Oldenburg/Bienenbüttel - Der Gärtnerhof in Niedersachsen, der als Ursprung der Ehec-Epidemie in Deutschland gilt, kann aufatmen. "Ich gehe davon aus, in der nächsten Woche den Betrieb in Bienenbüttel wieder freizugeben", sagte Niedersachsens Landwirtschaftsminister Gert Lindemann (CDU) am Samstag in Oldenburg. Das geschehe in Absprache mit den Bundesinstituten, die ihre Untersuchungen noch beenden müssten. Niedersachsen habe dem Hofbesitzer zudem Landesbürgschaften in Aussicht gestellt. "Wir wollen ihm dabei helfen, dass der Betrieb wieder anlaufen kann", erklärte der Minister.
Wegen einer dichten Indizienkette war der Hof als Ursprung der Epidemie in Deutschland mit bislang rund 50 Toten ausgemacht worden. Die Betreiber hatten jedoch am Freitag erklärt, gegen das verhängte Handelsverbot Klage einreichen zu wollen. Die von den Behörden verhängten Maßnahmen kämen einer Betriebsstilllegung gleich. Bei keiner der seit dem 3. Juni ausgewerteten rund 1000 Proben sei jedoch bislang ein positiver Ehec-Befund festgestellt worden. Zuvor hatte die Staatsanwaltschaft Oldenburg Ermittlungen gegen die Betreiber eingestellt, weil ihnen kein fahrlässiges oder vorsätzliches Verhalten angelastet werden könne. Es seien alle Hygienevorschriften beachtet worden.

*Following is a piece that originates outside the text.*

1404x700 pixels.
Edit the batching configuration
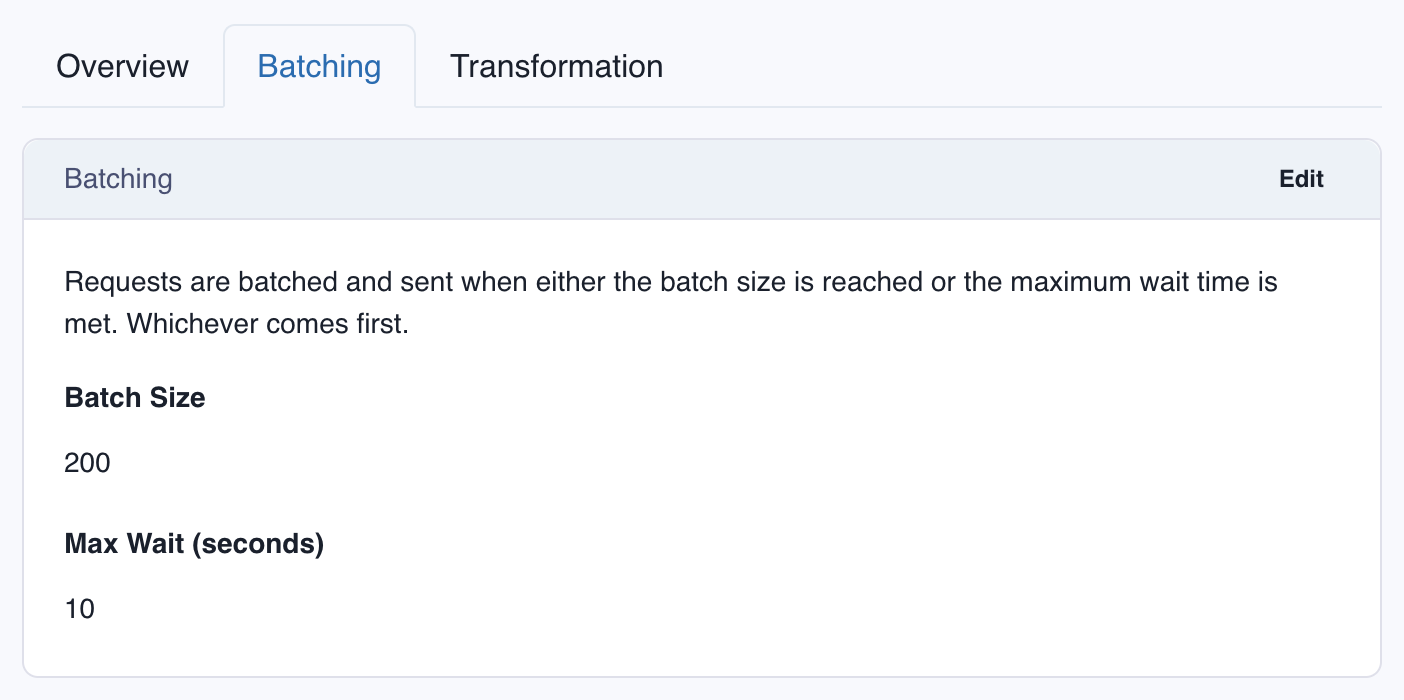click(x=1300, y=179)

Als wahrscheinlicher Auslöser der Ehec-Ausbrüche in Deutschland und Frankreich gilt ägyptischer Bockshornkleesamen. Nach Informationen des Nachrichtenmagazins "Focus" hatte ein Unternehmen aus dem niederrheinischen Neunkirchen-Vluyn die Samen importiert. Im Dezember 2009 seien insgesamt 15.000 Kilogramm Bockshornkleesamen nach Europa eingeführt worden. 10.500 Kilo davon seien an einen deutschen Zwischenhändler gegangen, der wiederum 75 Kilo an den Biohof in Bienenbüttel geliefert habe.